- Objective
Quote the opinion piece on the alleged union plot against JP Morgan Chase between "Anthony Martin, the" and "the whole thing.", inclusive.

Anthony Martin, the Columbia Conservative Examiner beat me to the punch. But I felt there was more to say. You can read his article over at the Columbia Conservative Examiner entitled Smoking Gun: Glenn Beck Exposes Plot of Economic Terrorism by Unions, Leftwing. Be sure to also listen to the tape, on the side bar. You should also go and see Mr. Beck's story at his site, glennbeck.com. A shorter version of the tape can be heard on the public site. If you are an Insider Extreme subscriber, you have access to the whole thing.
The rough outlines of the plot involve targeting JP Morgan Chase with a bunch of people protesting in the streets of New York and perhaps other cities in early May of this year. SEIU would provide talking points, and these would be explained in the press, on blogs and talk shows before hand. The people doing the protesting mustn't look like a typical rent-a-mob, but must seem to be ordinary "citizens." Since Glenn Beck and others are onto the union printed uniform signs, they will have to revert to signs that at least look home made. They hope to crash JP Morgan, and by extension, the rest of the banking system, and the markets. This is, not to put too fine a point on it, the same thing the 9/11 terrorists were trying to do. Take down Wall Street, and with it our ability to make and sustain the material goods needed for our modern technological society. Now many have decried our "materialism," and it is easy to become ensnared in the idea of having the latest gizmo. But how many people survived childhood to become adults, and potentially come to God because of that material wealth? How many people have been saved because we had the wealth to be able to send a fleet around the world, and provide assistance in time of need? How many people survived long enough to know their grand children? How many? All of that can be attributed to a single innovation in our history.
The one phrase that stood out to me was when he talked about "the corporations." The phrase implies that all corporations can be lumped together as the same, and by implication, all are universally evil. I have heard this phrase often when talking to leftists. The notion behind it is that here is a bunch of money. The corporation somehow stole it, and we want it back. But that's not how it actually works. In this day and age, when everyone from union pension managers, to mutual fund managers, to Grandma is invested in the stock market, there really is no excuse for such ignorance. There is no excuse either for demonizing corporations as fat men, in top hats and smoking cigars, unless one has an agenda. For in the end, corporations are you and I, and our money.

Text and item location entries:
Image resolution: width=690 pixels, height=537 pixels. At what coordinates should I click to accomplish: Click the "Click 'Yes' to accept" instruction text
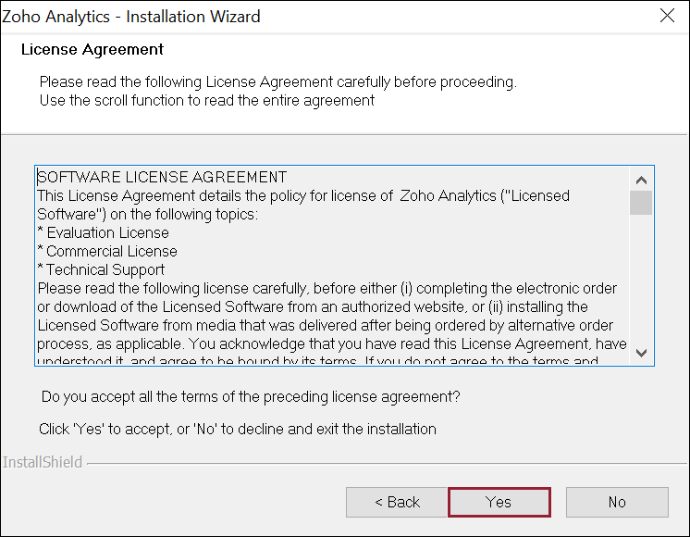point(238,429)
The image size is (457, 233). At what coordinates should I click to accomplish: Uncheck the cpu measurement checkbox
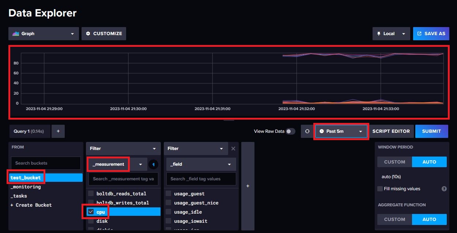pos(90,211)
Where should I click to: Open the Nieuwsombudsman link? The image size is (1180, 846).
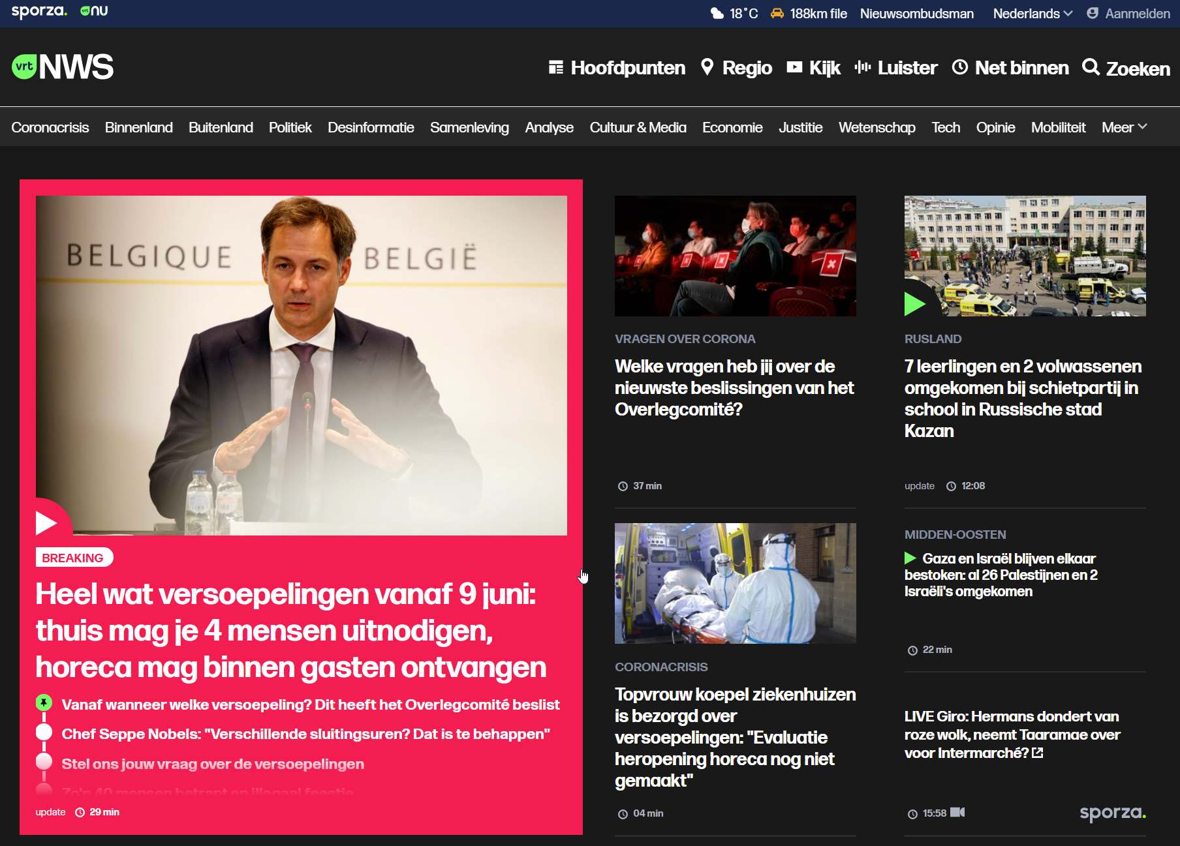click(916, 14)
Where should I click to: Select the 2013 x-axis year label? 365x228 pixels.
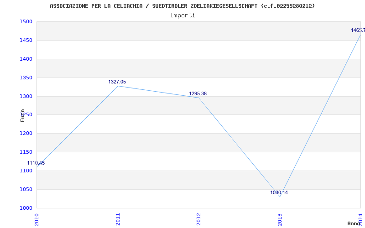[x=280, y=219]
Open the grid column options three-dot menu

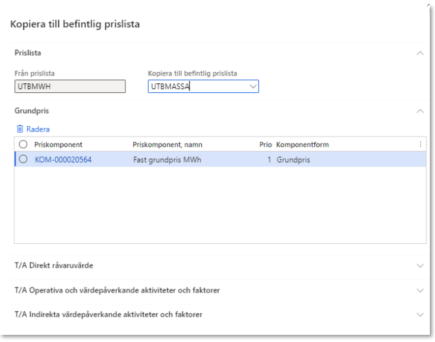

- Output for this task
Anthony Martin, the Columbia Conservative Examiner beat me to the punch. But I felt there was more to say. You can read his article over at the Columbia Conservative Examiner entitled Smoking Gun: Glenn Beck Exposes Plot of Economic Terrorism by Unions, Leftwing. Be sure to also listen to the tape, on the side bar. You should also go and see Mr. Beck's story at his site, glennbeck.com. A shorter version of the tape can be heard on the public site. If you are an Insider Extreme subscriber, you have access to the whole thing.